Eighty-seven people have travelled from Italy to join terrorist group Isis, which has taken over swathes of territory in Syria and Iraq, Defence Minister Roberta Pinotti has said.
Of those which have joined Isis from Italy, six were Italian nationals and another six had dual nationality. Announcing the figures on Sunday, Pinotti said: “It’s terrible to imagine why they do it, but it happens.”
The government has taken a tough line against Italian citizens found to be fighting with the terrorist group, the defence minister added. “We have not been timid,” Pinotti said, quoted by Il Sole 24 Ore. “The most numerous contingent from Europe in the anti-Isis fight is Italian and now we’re increasing it.”
“The fight against Isis is a priority in the world, it’s a cancer that we must not allow to advance in humanity,” she said.
Pinotti is next month due to meet her US counterpart, Ashton Carter, Il Sole said. During the meeting Pinotti said she will express her “concerns about how the anti-Isis coalition is working.”

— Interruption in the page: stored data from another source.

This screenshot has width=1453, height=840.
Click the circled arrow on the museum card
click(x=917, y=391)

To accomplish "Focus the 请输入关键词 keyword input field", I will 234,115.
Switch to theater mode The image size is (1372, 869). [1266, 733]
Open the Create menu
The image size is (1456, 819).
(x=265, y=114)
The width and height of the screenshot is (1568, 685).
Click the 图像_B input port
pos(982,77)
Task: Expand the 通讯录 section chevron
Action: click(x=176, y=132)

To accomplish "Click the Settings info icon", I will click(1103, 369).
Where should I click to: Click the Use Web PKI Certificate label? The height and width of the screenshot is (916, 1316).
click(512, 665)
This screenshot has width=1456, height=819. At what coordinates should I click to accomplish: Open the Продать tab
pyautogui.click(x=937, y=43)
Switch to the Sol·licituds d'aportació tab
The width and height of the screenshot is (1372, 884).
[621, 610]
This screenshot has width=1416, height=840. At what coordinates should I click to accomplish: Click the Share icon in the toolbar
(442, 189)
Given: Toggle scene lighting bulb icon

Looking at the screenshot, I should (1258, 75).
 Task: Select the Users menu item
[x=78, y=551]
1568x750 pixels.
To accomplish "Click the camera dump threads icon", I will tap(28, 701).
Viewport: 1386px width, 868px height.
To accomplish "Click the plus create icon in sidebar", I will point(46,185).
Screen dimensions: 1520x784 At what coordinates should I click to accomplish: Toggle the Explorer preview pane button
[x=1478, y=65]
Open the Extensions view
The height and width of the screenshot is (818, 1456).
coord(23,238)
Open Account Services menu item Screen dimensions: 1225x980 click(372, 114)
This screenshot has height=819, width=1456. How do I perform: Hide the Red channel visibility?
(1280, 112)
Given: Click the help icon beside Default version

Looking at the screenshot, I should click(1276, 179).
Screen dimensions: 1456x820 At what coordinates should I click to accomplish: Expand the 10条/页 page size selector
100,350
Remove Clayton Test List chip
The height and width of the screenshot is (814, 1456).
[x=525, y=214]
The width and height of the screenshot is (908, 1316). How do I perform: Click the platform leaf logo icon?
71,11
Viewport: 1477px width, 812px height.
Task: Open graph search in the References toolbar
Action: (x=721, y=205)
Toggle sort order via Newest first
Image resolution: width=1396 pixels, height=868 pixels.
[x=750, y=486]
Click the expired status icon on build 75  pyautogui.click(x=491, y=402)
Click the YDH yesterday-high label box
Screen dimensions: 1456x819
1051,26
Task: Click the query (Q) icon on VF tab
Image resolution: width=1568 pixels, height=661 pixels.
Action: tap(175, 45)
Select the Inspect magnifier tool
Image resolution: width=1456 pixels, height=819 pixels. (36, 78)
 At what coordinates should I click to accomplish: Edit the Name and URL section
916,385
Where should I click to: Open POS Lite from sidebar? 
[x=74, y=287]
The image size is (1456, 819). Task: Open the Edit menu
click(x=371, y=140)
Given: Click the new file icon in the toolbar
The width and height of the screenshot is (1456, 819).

The International Centre for the Study of Radicalisation and Political Violence (ICSR), based at King’s College London, said in January that more than 20,000 foreign fighters had joined Isis in Iraq and Syria.
An estimated 80 people were thought to have left Italy at the time, equivalent to 1.5 per million.
Of a further 13 countries researched in Western Europe, up to 600 people were thought to have left from the UK (9.5 per million) and the same number from Germany (7.5 per million). While a smaller number of 440 fighters left from Belgium, the per million figure (40) was the highest registered in Western Europe.